Your assignment: Go through the data below and return each line containing the word "click".

Information given:
——————

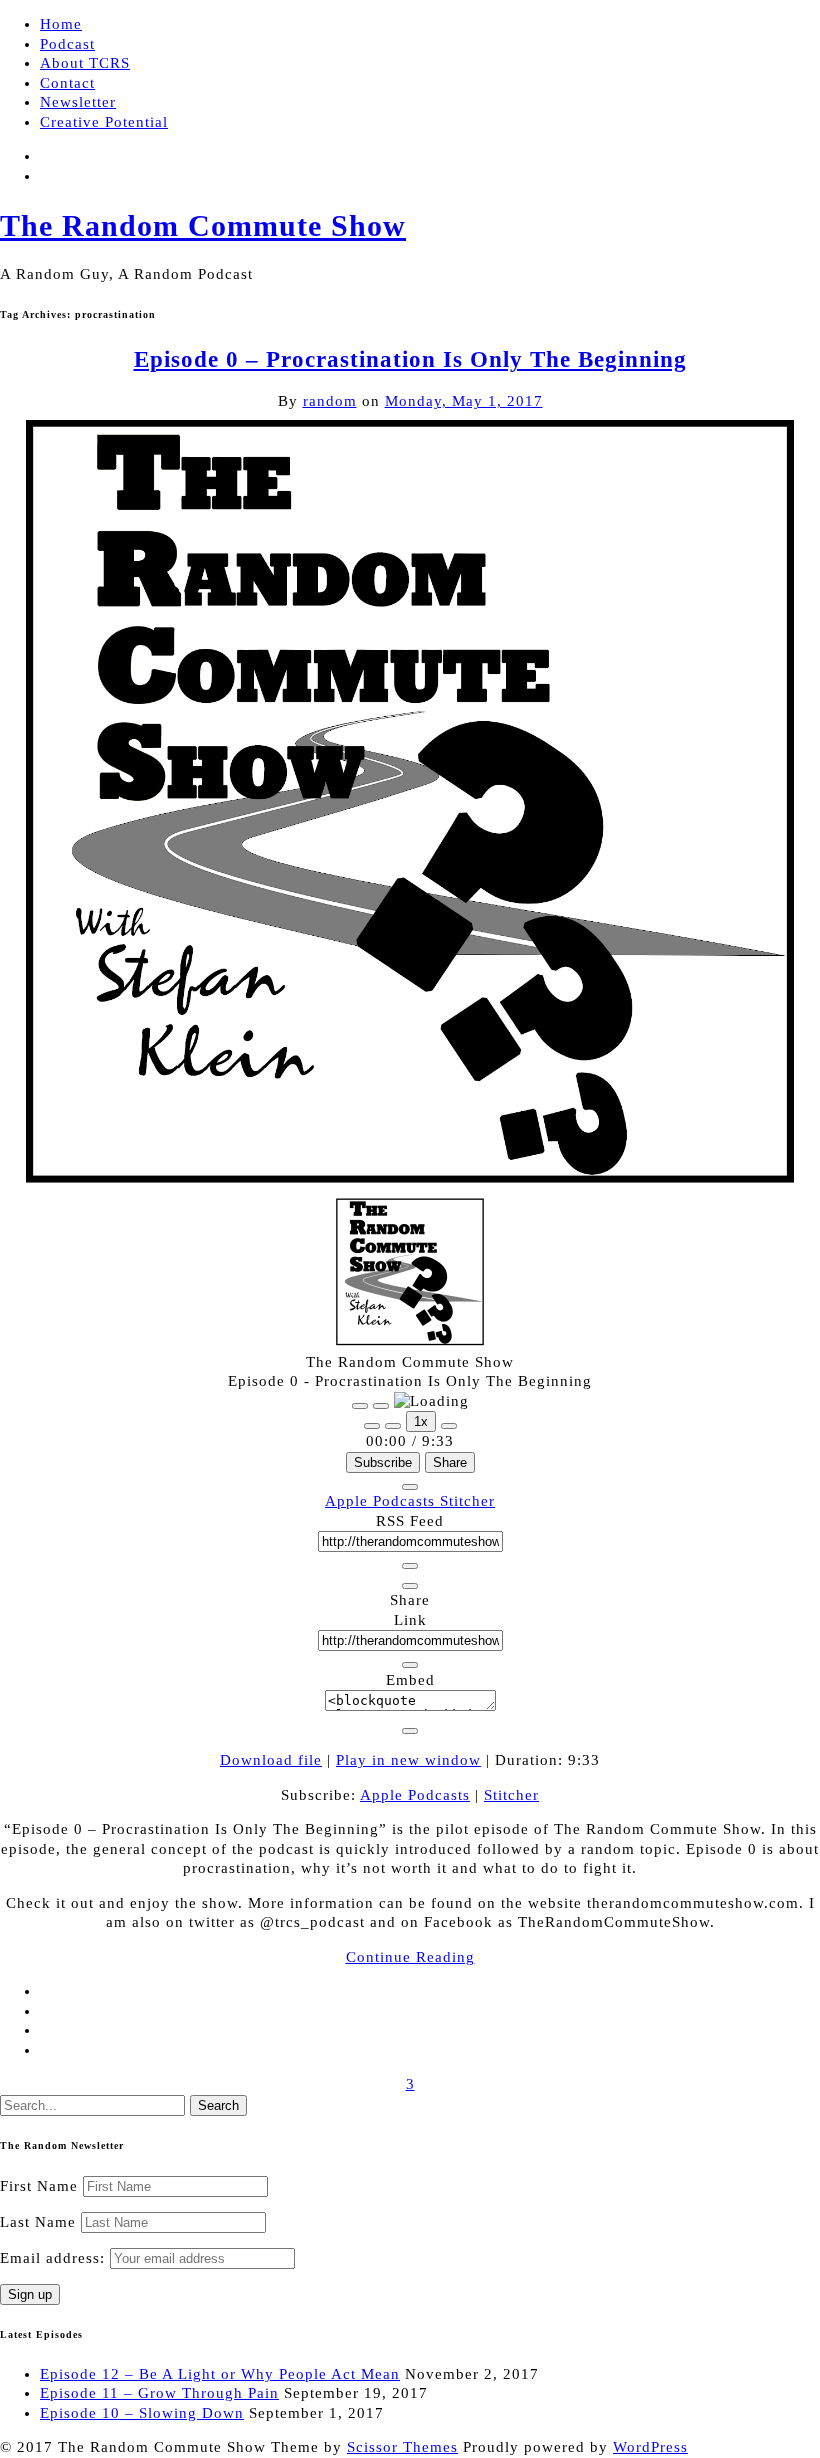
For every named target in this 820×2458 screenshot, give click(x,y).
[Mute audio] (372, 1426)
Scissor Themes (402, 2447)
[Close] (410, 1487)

——————

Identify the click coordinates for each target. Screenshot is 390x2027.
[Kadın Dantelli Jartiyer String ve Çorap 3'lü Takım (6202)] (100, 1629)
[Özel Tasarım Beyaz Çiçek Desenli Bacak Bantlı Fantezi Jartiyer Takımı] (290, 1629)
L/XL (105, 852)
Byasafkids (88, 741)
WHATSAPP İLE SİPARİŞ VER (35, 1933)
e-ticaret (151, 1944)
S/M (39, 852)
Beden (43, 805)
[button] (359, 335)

——————

Output for this task:
For every named target in this 820×2458 screenshot, give click(x,y).
Identify the click coordinates for each target. Screenshot is 390x2027.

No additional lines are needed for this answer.